Double quantum dot systems offer a unique opportunity for studying the world of quantum transport, and are considered promising candidates for quantum information operations. This stems from the ability to localize an electron in a limited region in space on the dot, and monitor its presence and properties, through the rich Coulomb blockade behavior. This concept has been realized in a variety of material systems with controlled size and shape, down to a few nanometers scale. Another system, in which electrons can be stored and measured, is an electronic trap in solid. The electrons in such a trap are better isolated from the environment. However, their measurement and control are more difficult.

Here we demonstrate how these two systems, metallic double-dots and electronic traps, are combined to yield a hybrid structure in which an electron can be stored for long durations and can be easily detected and measured.

In this work, we investigate the dynamics of a single electron surface trap, embedded in a self-assembly metallic double-dot system.

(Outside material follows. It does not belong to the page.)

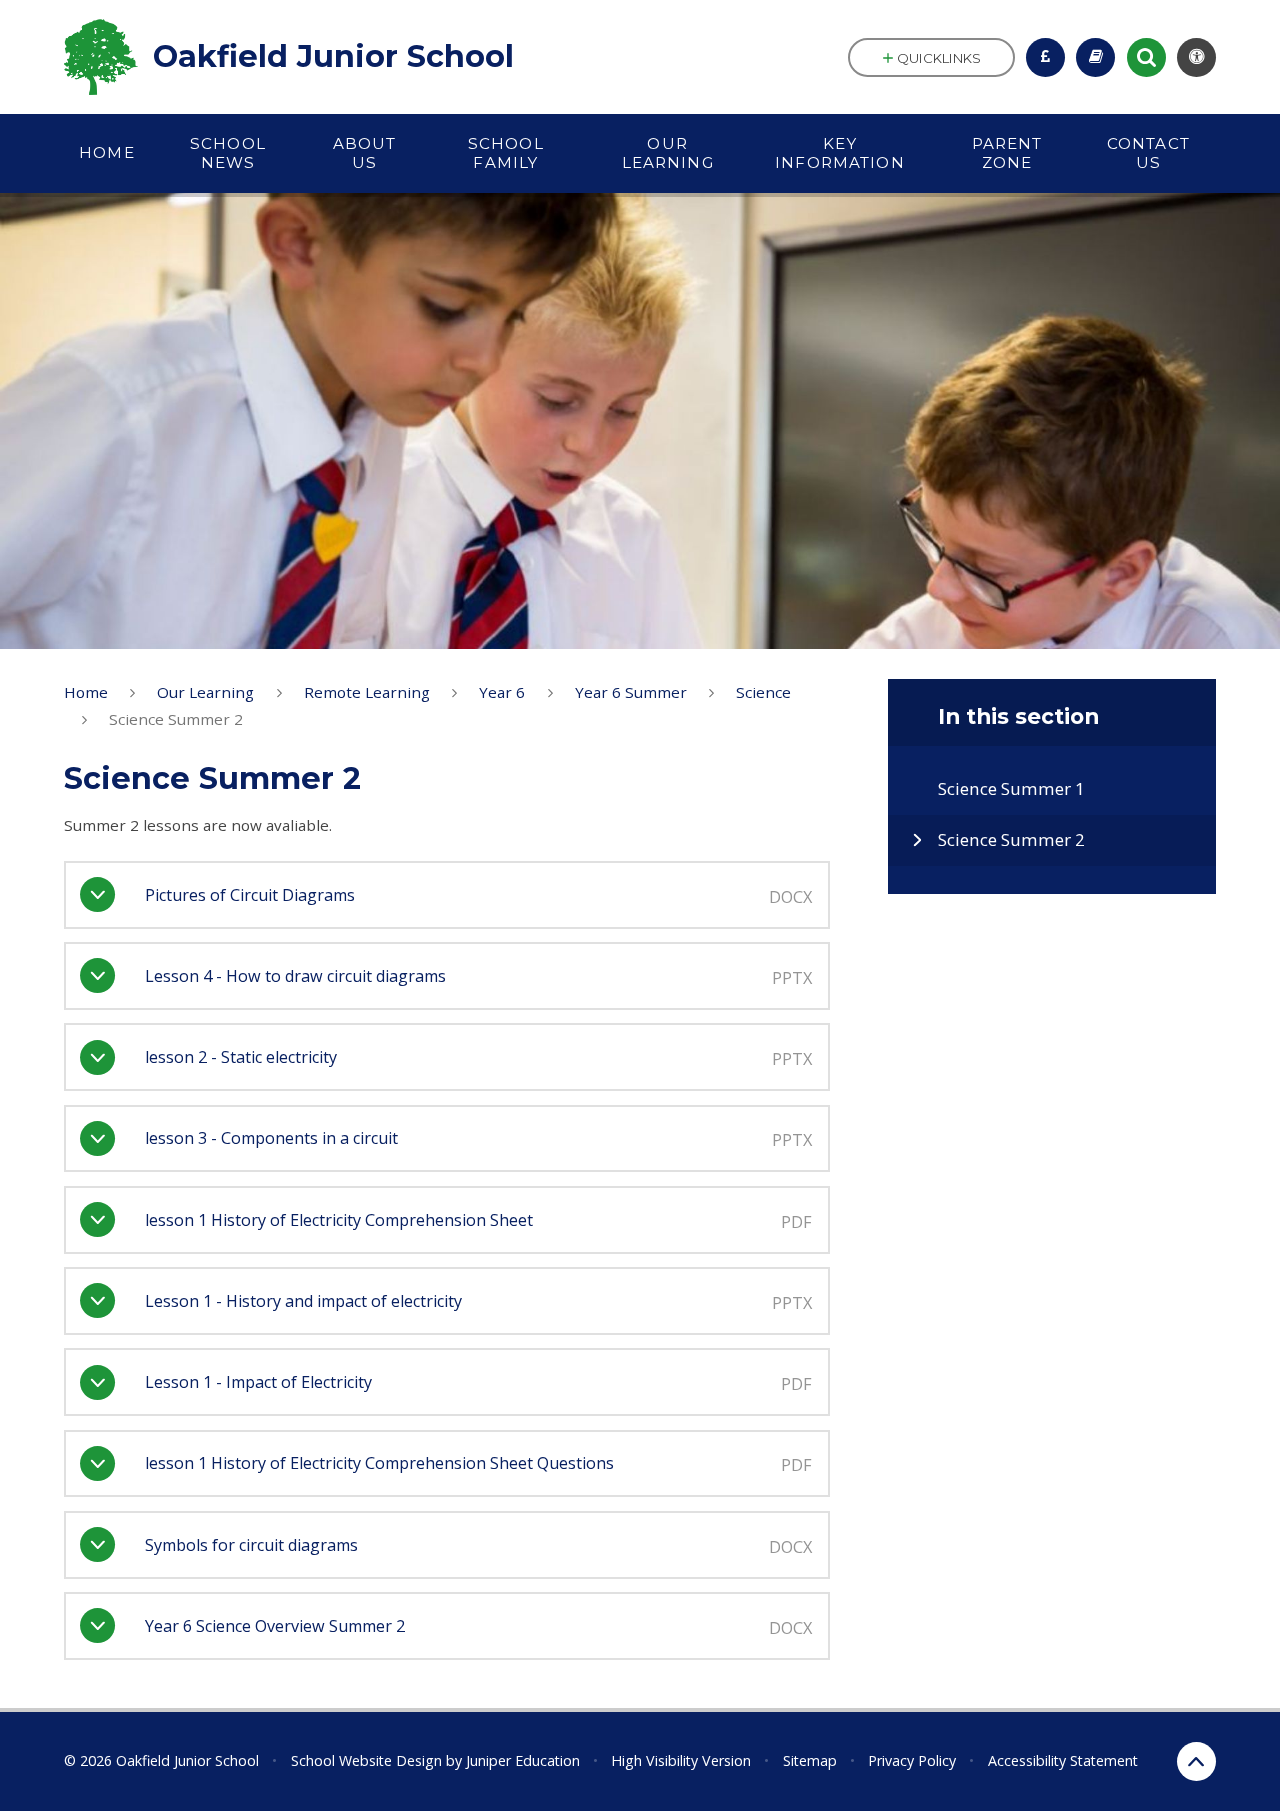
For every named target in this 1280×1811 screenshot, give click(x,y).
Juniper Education (523, 1760)
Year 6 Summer (631, 692)
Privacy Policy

The charging and discharging of the trap by a single electron is manifested as a random telegraph signal (RTS) of the current through the double-dot device. We show that we can control the duration that an electron resides in the trap through the current, varying it between fractions of a second to minutes. Furthermore, we show that at the Coulomb blockade region, when no current is flowing, the electron can be kept in the trap for extremely long times (> hour).

We find significant similarities between the electrical RTS in the metallic nanoparticle system and the optical blinking, commonly observed and investigated in semiconductor quantum dots, suggesting that these are the optical and electrical manifestation of the same phenomenon.